The relatively recent movement to cut law firm associate salaries isn’t likely to eliminate the dramatic compensation disparities between new attorneys, according to a National Association for Law Placement (NALP) survey.

The survey of starting associate salaries for 2008 law graduates found that the pay gap was wider than ever. A chart of the pay distribution shows a gradual bulge in the $40,000 to $65,000 range and a dramatic spike at $160,000, which was the starting pay at many large firms last year.

Few attorneys fell into the pay ranges between those two peaks, however, and that valley had grown wider than ever as large firms continued to push up starting pay before the recession broke.

“It’s a market reality,” said James G. Leipold, the executive director of NALP. “There’s not much anyone can do about it, but it’s important to learn about it. Law schools don’t always do a good job of educating students about the job market. We need to do a better job of educating people about the two very different categories of salary.”

The distribution of starting pay largely in two clumps emerged in 2000, according to NALP data, which were released on June 26.

Before 2000, salaries for recent law school graduates were distributed in a manner similar to a bell curve, with most people making salaries in line with the mean and median. However, the mean salary for the class of 2008 (about $92,000) and the median salary (about $72,000) had little real world significance because of the huge disparity that had developed between the high and low salary groupings. For instance, only about 3% of 2008 graduates reported salaries in the mean range of $92,000. By contrast, 23% of all graduates reported salaries of $160,000, while 42% fell between $40,000 and $65,000.

The disparity was a result of law firms gradually increasing associate pay over the years, while the cluster of lower salaries largely remained the same, according to NALP. The bell curve distribution slowly morphed throughout the 1990s, but the “double-peaked” distribution had yet to emerge. That happened largely in 2000, when large firms raised starting salaries en mass to $125,000. At that time, there were two salary peaks: one at $125,000, and another one ranging from $30,000 to $50,000. Although more lawyers reported salaries in the lower range, it was the first time that a single salary — $125,000 — dominated the distribution chart.

It remains to be seen what the starting pay chart will look like for the class of 2009. A growing number of large firms are cutting associate pay, many by as much as 10%. Other top firms maintain that they won’t abandon the $160,000 benchmark. More than ever, the economy has prompted firms to make their own salary decisions, as opposed to following any industry leader. The willingness of firms to act individually is bound to change the pay distribution graph somewhat, according to Leipold.
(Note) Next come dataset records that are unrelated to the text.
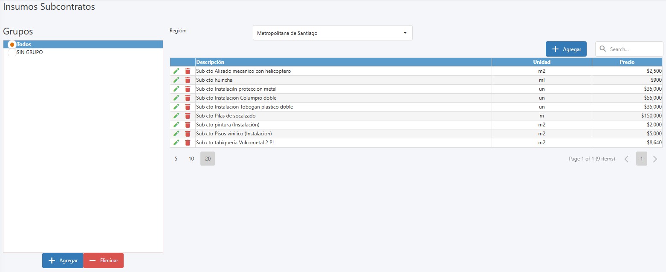666x272 pixels.
Task: Go to next page arrow
Action: (655, 159)
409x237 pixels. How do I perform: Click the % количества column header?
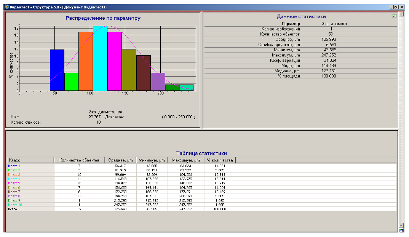(x=220, y=160)
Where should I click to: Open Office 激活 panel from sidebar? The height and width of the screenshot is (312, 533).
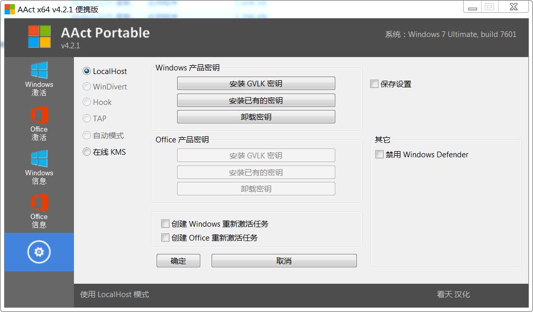click(x=39, y=122)
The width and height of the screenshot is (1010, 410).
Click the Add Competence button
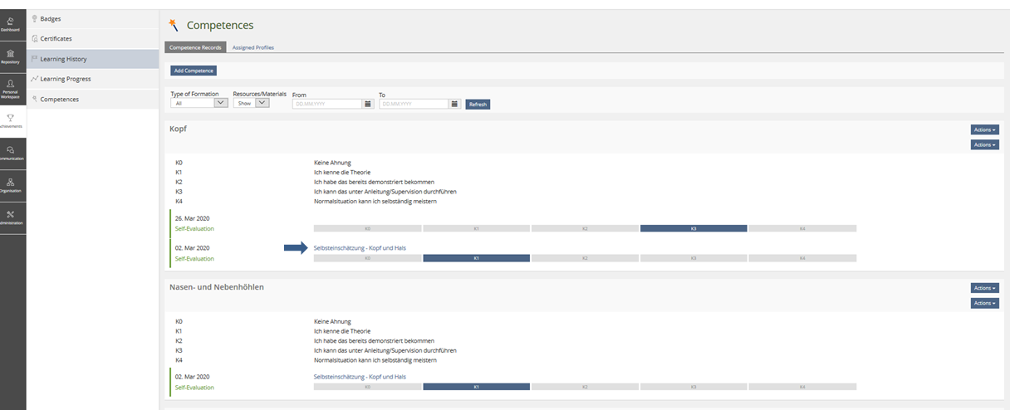coord(194,71)
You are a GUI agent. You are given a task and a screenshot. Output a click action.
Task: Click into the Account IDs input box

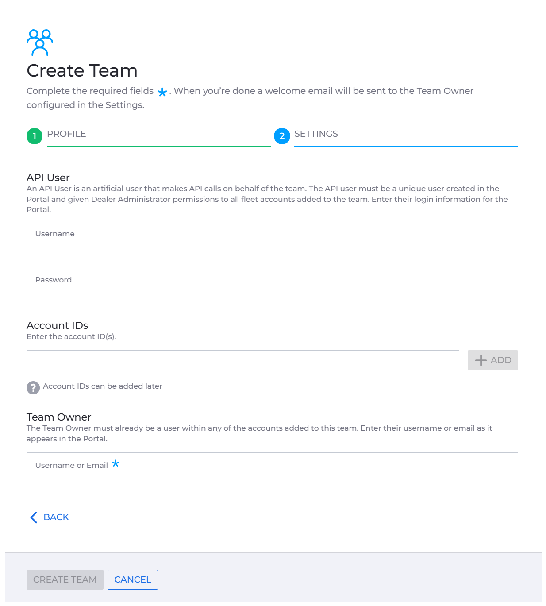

“If a lot of law firms do what Howrey did, with their apprenticeship model, the graph will look very different,” Leipold said.

Howrey’s new two-year apprenticeship program cuts starting associate pay from $160,000 to $100,00 plus a $25,000 bonus to pay off law school loans. During that period, associates will attend classes and shadow partners, among other activities intended to help them learn to be lawyers.

Leipold predicted that next year the $160,000 spike will soften somewhat and inch back toward the $145,000 range and that, over time, the distribution curve may flatten out.

The 2008 salary distribution chart is based on the pay of 22,305 graduates with full-time positions.